LINQ OrderBy versus ThenBy

if you want to sort more than one field then go for ThenBy:

like this

list.OrderBy(personLast => person.LastName)
            .ThenBy(personFirst => person.FirstName)

I found this distinction annoying in trying to build queries in a generic manner, so I made a little helper to produce OrderBy/ThenBy in the proper order, for as many sorts as you like.

public class EFSortHelper
{
  public static EFSortHelper<TModel> Create<TModel>(IQueryable<T> query)
  {
    return new EFSortHelper<TModel>(query);
  }
}  

public class EFSortHelper<TModel> : EFSortHelper
{
  protected IQueryable<TModel> unsorted;
  protected IOrderedQueryable<TModel> sorted;

  public EFSortHelper(IQueryable<TModel> unsorted)
  {
    this.unsorted = unsorted;
  }

  public void SortBy<TCol>(Expression<Func<TModel, TCol>> sort, bool isDesc = false)
  {
    if (sorted == null)
    {
      sorted = isDesc ? unsorted.OrderByDescending(sort) : unsorted.OrderBy(sort);
      unsorted = null;
    }
    else
    {
      sorted = isDesc ? sorted.ThenByDescending(sort) : sorted.ThenBy(sort)
    }
  }

  public IOrderedQueryable<TModel> Sorted
  {
    get
    {
      return sorted;
    }
  }
}

There are a lot of ways you might use this depending on your use case, but if you were for example passed a list of sort columns and directions as strings and bools, you could loop over them and use them in a switch like:

var query = db.People.AsNoTracking();
var sortHelper = EFSortHelper.Create(query);
foreach(var sort in sorts)
{
  switch(sort.ColumnName)
  {
    case "Id":
      sortHelper.SortBy(p => p.Id, sort.IsDesc);
      break;
    case "Name":
      sortHelper.SortBy(p => p.Name, sort.IsDesc);
      break;
      // etc
  }
}

var sortedQuery = sortHelper.Sorted;

The result in sortedQuery is sorted in the desired order, instead of resorting over and over as the other answer here cautions.

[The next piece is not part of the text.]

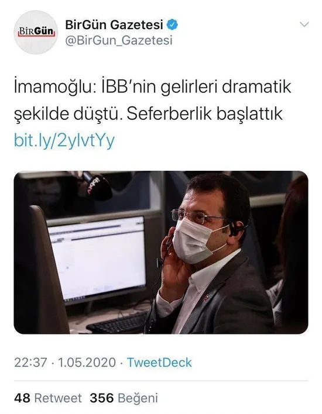
Task: View the 356 likes count
Action: click(x=102, y=398)
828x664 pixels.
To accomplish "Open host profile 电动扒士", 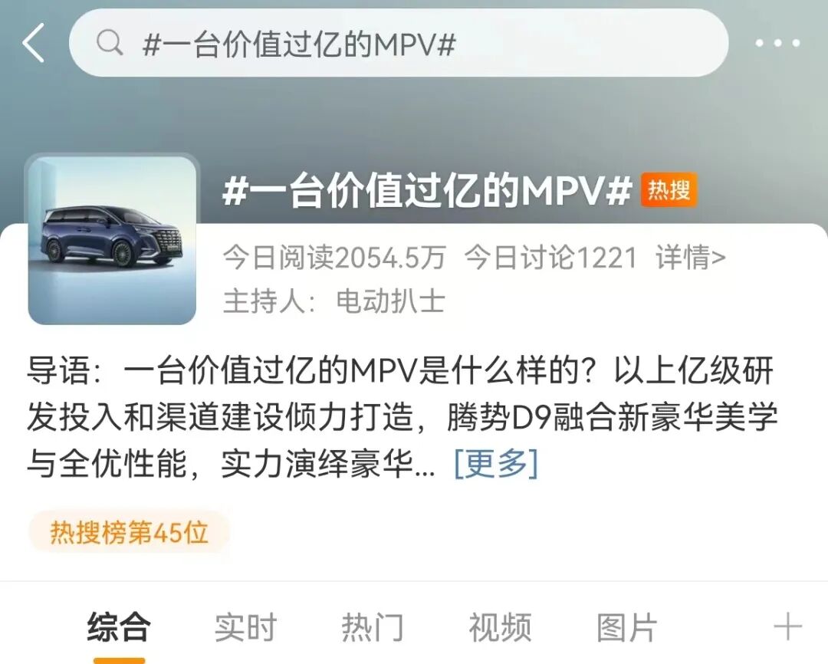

You should definitely use ThenBy rather than multiple OrderBy calls.

I would suggest this:

tmp = invoices.InvoiceCollection
              .OrderBy(o => o.InvoiceOwner.LastName)
              .ThenBy(o => o.InvoiceOwner.FirstName)
              .ThenBy(o => o.InvoiceID);

Note how you can use the same name each time. This is also equivalent to:

tmp = from o in invoices.InvoiceCollection
      orderby o.InvoiceOwner.LastName,
              o.InvoiceOwner.FirstName,
              o.InvoiceID
      select o;

If you call OrderBy multiple times, it will effectively reorder the sequence completely three times... so the final call will effectively be the dominant one. You can (in LINQ to Objects) write

foo.OrderBy(x).OrderBy(y).OrderBy(z)

which would be equivalent to

foo.OrderBy(z).ThenBy(y).ThenBy(x)

as the sort order is stable, but you absolutely shouldn't:

  • It's hard to read
  • It doesn't perform well (because it reorders the whole sequence)
  • It may well not work in other providers (e.g. LINQ to SQL)
  • It's basically not how OrderBy was designed to be used.

The point of OrderBy is to provide the "most important" ordering projection; then use ThenBy (repeatedly) to specify secondary, tertiary etc ordering projections.

Effectively, think of it this way: OrderBy(...).ThenBy(...).ThenBy(...) allows you to build a single composite comparison for any two objects, and then sort the sequence once using that composite comparison. That's almost certainly what you want.